Uncovering challenges for area homeless youth
Northwest Michigan Continuum of Care (NWCOC) is a collaborative group of community organizations and individuals with an interest in homelessness, housing needs, supportive housing and related services that covers ten counties in northwest lower Michigan.
The members of NWCOC serve those who are homeless or at risk of becoming homeless: your neighbors, families with children, the working poor, veterans, and those living on the streets to name a few. People just like you that may be experiencing a financial or family crisis that is affecting their ability to stay in their homes.
“Homelessness is a complex societal issue. Navigating the system of services is complicated for homeless youth, who are especially vulnerable.
— Tina Allen, NWCOC Coordinator
In keeping with their mission, the NWCOC had applied for a $1.3 Million US Housing and Urban Development (HUD) Youth Demonstration Program grant to house homeless youth, from ages 12-24. Youth in northwest lower Michigan are at risk of homelessness in many ways: their families may be experiencing financial hardship, loss of work, insufficient transportation or lack of affordable housing. These are recurring problems in affluent tourism-oriented communities which are bordered by rural areas.
Too young to take work that pays a living wage or sign a lease, these kids often end up couch surfing, dependent on other family, friends or local shelters for temporary housing. Regardless, they are more vulnerable than adults, and require agencies that can respond immediately when an event occurs.
An inter-agency effort was coordinated from each local community. Leaders from housing agencies, schools, churches, governmental entities, social and religious organizations came together to review the details of the HUD grant and craft a collaborative response.

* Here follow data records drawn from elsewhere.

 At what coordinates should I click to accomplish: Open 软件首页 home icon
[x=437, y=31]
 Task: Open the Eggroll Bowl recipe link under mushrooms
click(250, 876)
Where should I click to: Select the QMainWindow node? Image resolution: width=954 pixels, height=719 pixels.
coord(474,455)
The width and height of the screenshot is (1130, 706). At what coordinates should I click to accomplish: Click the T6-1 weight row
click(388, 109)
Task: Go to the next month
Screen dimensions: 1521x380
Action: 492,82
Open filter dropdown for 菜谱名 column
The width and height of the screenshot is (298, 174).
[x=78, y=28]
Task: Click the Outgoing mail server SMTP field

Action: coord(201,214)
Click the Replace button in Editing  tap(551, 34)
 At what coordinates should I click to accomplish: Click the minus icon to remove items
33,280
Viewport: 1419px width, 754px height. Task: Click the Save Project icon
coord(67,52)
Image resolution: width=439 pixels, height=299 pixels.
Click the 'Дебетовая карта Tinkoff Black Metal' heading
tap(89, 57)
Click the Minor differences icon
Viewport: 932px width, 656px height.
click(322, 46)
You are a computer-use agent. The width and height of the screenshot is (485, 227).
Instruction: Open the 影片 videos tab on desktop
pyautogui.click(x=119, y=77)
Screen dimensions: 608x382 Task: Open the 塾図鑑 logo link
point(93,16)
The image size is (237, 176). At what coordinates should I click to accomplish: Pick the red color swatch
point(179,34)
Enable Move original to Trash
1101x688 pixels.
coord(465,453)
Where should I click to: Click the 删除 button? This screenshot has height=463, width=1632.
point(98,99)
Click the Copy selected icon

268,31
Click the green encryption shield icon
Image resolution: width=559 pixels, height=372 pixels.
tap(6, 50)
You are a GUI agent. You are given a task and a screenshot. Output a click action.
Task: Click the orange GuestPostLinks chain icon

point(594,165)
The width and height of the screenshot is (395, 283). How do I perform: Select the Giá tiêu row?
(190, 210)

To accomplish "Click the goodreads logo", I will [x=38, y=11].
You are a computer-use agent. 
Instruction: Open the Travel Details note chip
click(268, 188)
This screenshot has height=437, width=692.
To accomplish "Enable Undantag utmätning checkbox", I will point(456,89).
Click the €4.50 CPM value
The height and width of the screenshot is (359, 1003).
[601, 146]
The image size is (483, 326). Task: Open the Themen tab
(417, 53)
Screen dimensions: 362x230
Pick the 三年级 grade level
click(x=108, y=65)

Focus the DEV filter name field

Since there were no designers on these committees, we were asked to lend our talents to one specific requirement:
“Build a single-page graphic map of the entire system of supports for both adults and youth throughout the region.
— HUD Grant Description
SYSTEM DESIGN WORKSHOP
Having assembled a cross-functional group of staff, interns and volunteers, we mapped a hierarchy of housing: from the event that causes homelessness, to temporary and then to stable housing. As a visual code to indicate which resources were available for youth and which for adults, we used color and dotted or solid lines. These translated directly to the final map.
For purposes of classification, there are two types of homeless:
- Low acuity, who may be temporarily homeless and can be housed relatively quickly, and
- High acuity, who for various reasons are frequently homeless andin need of repeated support.
Due to the fact that almost everyone experiences some part of the system differently, we needed to graphically map the pathway and points of diversion for each classification using colored arrows.
It’s important to note that in this region, multiple community resources are available. At points in the process, professional navigators connect homeless individuals to supports outside of the housing system that can help resolve homelessness long-term. These appear in the blue field.
On January 13, 2017 group was awarded a grant of $1.3 million. Out of 130 applications, 10 were chosen: 6 urban and 4 rural communities. As a national demonstration site, the work in the Grand Traverse area will help inform future national policy aimed at ending youth homelessness.